US4633762A

US4633762A - Speed limiting device designed to equip the slide valve of a hydraulic system

Info

Publication number: US4633762A
Application number: US06/623,825
Authority: US
Inventors: Maurice Tardy
Original assignee: Bennes Marrel SA
Current assignee: Bennes Marrel SA
Priority date: 1983-05-26
Filing date: 1984-06-22
Publication date: 1987-01-06
Anticipated expiration: 2004-06-22
Also published as: IT8421136A1; FR2546576A1; FR2546576B1; IT1174560B; IT8421136A0; DK262484D0; DE3419711A1; DK262484A

Abstract

A speed limiting hydraulic slide valve. The slide valve is provided with control pressure chambers at each end thereof. The slide is provided with a longitudinal passage at each end and this passage opens into the adjacent control pressure chamber. Each passage is normally closed by a check valve. Each longitudinal passage communicates with a peripheral passage on the valve of the slide by means of a radial passage. If the hydraulic actuator, such as a cylinder, begins to move too rapidly, the pressure in the radial passage will drop, and the pressure in the appropriate control pressure chamber will thereupon overcome the check valve in the passage which opens into such chamber, and this will cause the valve slide to move in a direction which will decelerate the action of the cylinder.

Description

BACKGROUND OF THE INVENTION

1. Field of the Invention

This invention relates to a slide valve for controlling the operation of a hydraulic actuator, such as a cylinder. More particularly, this invention relates to a slide valve with a speed limiting device for controlling the operation and the speed of operation of a hydraulic actuator such as a cylinder.

2. Description of the Prior Art

It is known to control the operation of a hydraulic actuator such as a cylinder by means of a slide valve which slides between two extreme positions as a result of a control pressure applied to one or another of its ends.

A slide valve as described may be used, for example, to apply an inlet pressure in one chamber of a cylinder whose other chamber is interconnected with the return tank. A hydraulic system using such a slide valve performs satisfactorily as long as the displacement of the piston of the cylinder occurs against a counter pressure. However, whenever the piston of the cylinder is not subjected to such a counter pressure, it is likely to operate faster than the speed set by the inflow, and this may cause a pressure drop upstream from the cylinder, due to the acceleration of the displacement of its piston.

SUMMARY OF THE INVENTION

The present invention is designed to eliminate these disadvantages by offering a hydraulic slide valve with speed limiting characteristics to maintain constant operating speed of the cylinder piston during extension and retraction.

A speed limiting slide valve according to the present invention includes a control pressure intake chamber at each end of the slide valve.

The outside surface of the slide of the slide valve includes several grooves whose axial length is determined by the arrangement of the grooves which are provided in the housing of the slide valve. The groove in the slide valve housing which is used to feed the cylinder has a radial bore which opens into a longitudinal conduit provided inside the slide valve. The internal conduit extends to one end of the slide valve where it communicates with the respective control chamber. A movable ball plug is provided inside the conduit, which has a fixed seat for the ball plug, to close off flow through the conduit when the pressure difference to which it is subjected causes it to close. Thanks to this arrangement, it becomes clear that when the cylinder piston accelerates in its displacement, the pressure will drop inside the the internal conduit, and this will cause the ball plug to unseat which will permit flow through the internal conduit toward the inside of the slide valve, causing the slide valve to return against that control pressure to limit the rate of displacement of the cylinder piston.

____________

Could you carry on the patent text about the speed limiting slide valve, starting right after its last sentence?

____________

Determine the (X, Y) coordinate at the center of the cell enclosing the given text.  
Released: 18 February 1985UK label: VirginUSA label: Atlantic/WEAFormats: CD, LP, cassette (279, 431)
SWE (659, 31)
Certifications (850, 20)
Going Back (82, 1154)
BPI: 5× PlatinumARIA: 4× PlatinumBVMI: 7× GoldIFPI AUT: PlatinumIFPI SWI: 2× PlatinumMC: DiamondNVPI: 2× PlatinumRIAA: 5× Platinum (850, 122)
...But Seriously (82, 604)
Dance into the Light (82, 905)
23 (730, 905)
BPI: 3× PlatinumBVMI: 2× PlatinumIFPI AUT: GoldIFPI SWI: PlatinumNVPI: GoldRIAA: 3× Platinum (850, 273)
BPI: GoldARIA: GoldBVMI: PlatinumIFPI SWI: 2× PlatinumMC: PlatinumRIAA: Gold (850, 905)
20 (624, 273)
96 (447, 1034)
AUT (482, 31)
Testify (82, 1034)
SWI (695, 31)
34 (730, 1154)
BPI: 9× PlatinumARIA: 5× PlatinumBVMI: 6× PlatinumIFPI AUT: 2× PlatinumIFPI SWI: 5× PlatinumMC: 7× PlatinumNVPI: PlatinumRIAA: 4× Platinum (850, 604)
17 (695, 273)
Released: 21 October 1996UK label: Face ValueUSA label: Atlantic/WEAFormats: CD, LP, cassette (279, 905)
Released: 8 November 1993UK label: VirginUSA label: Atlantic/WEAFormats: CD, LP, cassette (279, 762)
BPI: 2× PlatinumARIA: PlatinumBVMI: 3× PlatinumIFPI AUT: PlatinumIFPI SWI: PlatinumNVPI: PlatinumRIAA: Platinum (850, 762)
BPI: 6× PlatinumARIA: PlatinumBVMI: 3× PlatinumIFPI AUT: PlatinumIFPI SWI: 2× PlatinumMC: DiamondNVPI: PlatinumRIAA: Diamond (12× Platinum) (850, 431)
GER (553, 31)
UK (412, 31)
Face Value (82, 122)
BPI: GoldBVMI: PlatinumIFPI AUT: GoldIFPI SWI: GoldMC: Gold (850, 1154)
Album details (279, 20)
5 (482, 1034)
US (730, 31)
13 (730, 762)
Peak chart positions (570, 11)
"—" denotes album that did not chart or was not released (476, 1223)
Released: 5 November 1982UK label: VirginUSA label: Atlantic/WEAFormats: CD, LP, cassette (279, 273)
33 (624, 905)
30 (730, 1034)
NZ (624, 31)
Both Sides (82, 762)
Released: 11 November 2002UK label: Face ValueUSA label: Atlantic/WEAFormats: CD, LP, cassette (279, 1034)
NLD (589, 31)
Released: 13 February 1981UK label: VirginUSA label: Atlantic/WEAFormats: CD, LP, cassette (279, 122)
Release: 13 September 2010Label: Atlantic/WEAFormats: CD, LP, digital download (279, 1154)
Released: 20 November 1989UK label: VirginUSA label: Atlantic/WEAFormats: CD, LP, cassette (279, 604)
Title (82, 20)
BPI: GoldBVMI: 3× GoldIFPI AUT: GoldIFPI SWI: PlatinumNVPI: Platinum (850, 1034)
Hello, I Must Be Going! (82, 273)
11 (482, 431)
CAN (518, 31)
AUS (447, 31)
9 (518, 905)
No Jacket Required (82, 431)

____________

**Written response**
According to another feature of the invention, the slide valve housing includes a central inlet groove which is located between the two grooves provided to direct the pressure upstream or downstream of the cylinder. Each of the pressure directing grooves is connected, by means of a radial bore, with a single longitudinal conduit located inside the slide valve. In other words, two conduits are provided inside the slide valve, each one extending for approximately one half of the length of that slide valve, with each of them having the ball plug in such conduit near an end of the slide valve.

The present invention will be better understood by reference to the drawing and the description thereof, which is not intended to limit the invention.

BRIEF DESCRIPTION OF THE DRAWINGS

FIG. 1 is a schematic view which illustrates a preferred embodiment of a slide valve according to the present invention;

FIG. 2 is a schematic view which illustrates an alternative embodiment of the present invention, an embodiment which contains sensing grooves in the valve housing which permit the invention to be utilized with an external device such as a governor for control of a variable displacement pump or the like;

FIG. 3 is a schematic view which illustrates the slide valve of FIG. 2 in another position; and

FIG. 4 is a schematic view which illustrates the slide valve of FIG. 2 in yet another position.

DETAILED DESCRIPTION OF THE PREFERRED EMBODIMENT

The slide valve illustrated FIG. 1, includes a housing 1 which houses a slide 2. The slide 2 is axially movable within the housing 1 and includes two peripheral grooves 3 and 4. The end 5 of the slide opens into a pressure control chamber 6. The pressure control chamber 6 is exposed to pressure through a pressure inlet 7. At the opposite side, the end 8 of the slide opens into another pressure control chamber 9. The pressure control chamber 9 is provided with an inlet 10 which allows for the inflow of a control pressure. A neutrally positioned return spring 11 is provided inside the pressure control chamber 9.

Five ring grooves are machined into the housing 1, and these ring grooves are as follows:

a centrally located feed groove 12 which is connected with a power feed pressure;

two

grooves

13 and 14, located on either side of the feed groove 12; and

two

grooves

15 and 16 which are located near the ends of the slide valve, each of which connects with the return tank, not shown.

The peripheral groove 3 of the slide 2 is connected by means of a radial bore 17 to an internal longitudinal conduit 18. The internal conduit 18 opens into the control chamber 6. A check valve which is made up of a ball plug 20 whose displacement is limited by a fixed, internal stop piece 21 and by a valve seat 19 is provided within the internal conduit 18.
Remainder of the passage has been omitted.